* FRAGMENTO PARA LEER *
El espectador está obligado a rellenar huecos intencionados, marca de la casa, y la información viene dosificada: sin presentación de personajes, sin música que encauce las emociones y con una apuesta decidida por el forcejeo argumental. Haneke se acomoda con los acomodados y deja el fondo difuso a pesar de su profundidad de campo. Él lo enfoca todo menos los pensamientos. Es la vida real y, claro, puede molestar a quien busca la satisfacción fílmica mediante la ausencia total de ambigüedad. Pero él avisó. El director austriaco ya nos dejó claras sus intenciones con el título.
Happy end sitúa sus voluntades en Calais. Una ciudad francesa famosa por el Eurotúnel y por tener el puerto con mayor tráfico de pasajeros del país galo. Una inmigración legal y constante que se da de bruces con la realidad de un muro de cuatro metros de altura, barrera de contención humana, y un problema de inmigración que va en aumento desde que desmantelaron el improvisado y enorme campamento de refugiados llamado La Jungla de Calais. Una ciudad de paso en la que se asientan los Laurent, una familia burguesa dedicada a la construcción de muros mentales y, quién sabe, quizá también fueron los encargados de levantar la real empalizada de cemento de su localidad. El muro lo pagaron los ingleses y la directora ejecutiva de la empresa constructora (Isabelle Huppert) tiene de pareja a un banquero londinense (Toby Jones). Ahí lo dejo. O lo deja Michael.
La primera (gran) secuencia, al igual que la última (gran) secuencia, de formato social media, utiliza una aplicación tipo Snapchat. En ella se nos presenta a una mujer que no sabe que está siendo grabada y que, también, mediante textos nos adelantan sus rutinarios movimientos. Es la hija la que graba y nos declara su poca afinidad materna. La mujer que hemos visto acaba en el hospital por un intento de suicidio —o de asesinato— y la pequeña de 12 años tiene que irse a vivir con su padre (infiel) a la mansión de su abuelo (suicida) y compartir residencia, además, con su primo mayor (inestable), su tía (controladora) y su madrastra (inocua). El último elemento del palacete es un bebé, el nuevo hermanito de la niña, que se merece un spin-off para comprobar su evolución dentro de un ambiente tan asentado en el lujo como inestable.

* INFORMACIÓN PROPORCIONADA *

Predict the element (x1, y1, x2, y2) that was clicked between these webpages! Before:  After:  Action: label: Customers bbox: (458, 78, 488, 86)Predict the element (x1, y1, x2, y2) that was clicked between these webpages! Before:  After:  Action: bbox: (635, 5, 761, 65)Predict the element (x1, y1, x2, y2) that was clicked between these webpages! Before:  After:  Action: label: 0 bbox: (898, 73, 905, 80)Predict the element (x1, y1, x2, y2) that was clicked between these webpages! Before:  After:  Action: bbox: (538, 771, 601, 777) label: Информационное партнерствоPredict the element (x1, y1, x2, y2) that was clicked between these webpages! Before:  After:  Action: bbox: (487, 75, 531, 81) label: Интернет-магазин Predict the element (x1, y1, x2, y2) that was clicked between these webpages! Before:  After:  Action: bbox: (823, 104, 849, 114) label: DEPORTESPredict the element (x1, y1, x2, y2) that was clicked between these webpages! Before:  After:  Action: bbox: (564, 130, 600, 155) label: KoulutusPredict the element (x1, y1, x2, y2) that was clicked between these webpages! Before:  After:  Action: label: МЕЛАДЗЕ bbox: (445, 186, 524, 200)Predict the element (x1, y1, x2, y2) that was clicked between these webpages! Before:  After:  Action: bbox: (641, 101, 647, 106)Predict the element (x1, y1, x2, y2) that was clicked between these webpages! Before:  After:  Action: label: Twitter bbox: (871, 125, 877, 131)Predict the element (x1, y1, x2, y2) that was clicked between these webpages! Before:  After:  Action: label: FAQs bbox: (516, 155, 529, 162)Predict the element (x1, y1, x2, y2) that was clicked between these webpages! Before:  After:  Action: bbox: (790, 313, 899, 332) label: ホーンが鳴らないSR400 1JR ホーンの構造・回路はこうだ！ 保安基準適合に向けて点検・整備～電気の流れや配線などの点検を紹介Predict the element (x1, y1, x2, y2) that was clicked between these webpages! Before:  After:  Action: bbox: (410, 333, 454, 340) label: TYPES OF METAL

* QUÉ SE PIDE *
1. Según el fragmento sobre Happy End, ¿qué edad tiene la niña que graba a su madre?
2. Copia del fragmento sobre Happy End el pasaje que comienza en "Happy end sitúa" y acaba en "lo deja Michael.".

* RESULTADOS DEL EJERCICIO *
1. Tiene 12 años.

2.
Happy end sitúa sus voluntades en Calais. Una ciudad francesa famosa por el Eurotúnel y por tener el puerto con mayor tráfico de pasajeros del país galo. Una inmigración legal y constante que se da de bruces con la realidad de un muro de cuatro metros de altura, barrera de contención humana, y un problema de inmigración que va en aumento desde que desmantelaron el improvisado y enorme campamento de refugiados llamado La Jungla de Calais. Una ciudad de paso en la que se asientan los Laurent, una familia burguesa dedicada a la construcción de muros mentales y, quién sabe, quizá también fueron los encargados de levantar la real empalizada de cemento de su localidad. El muro lo pagaron los ingleses y la directora ejecutiva de la empresa constructora (Isabelle Huppert) tiene de pareja a un banquero londinense (Toby Jones). Ahí lo dejo. O lo deja Michael.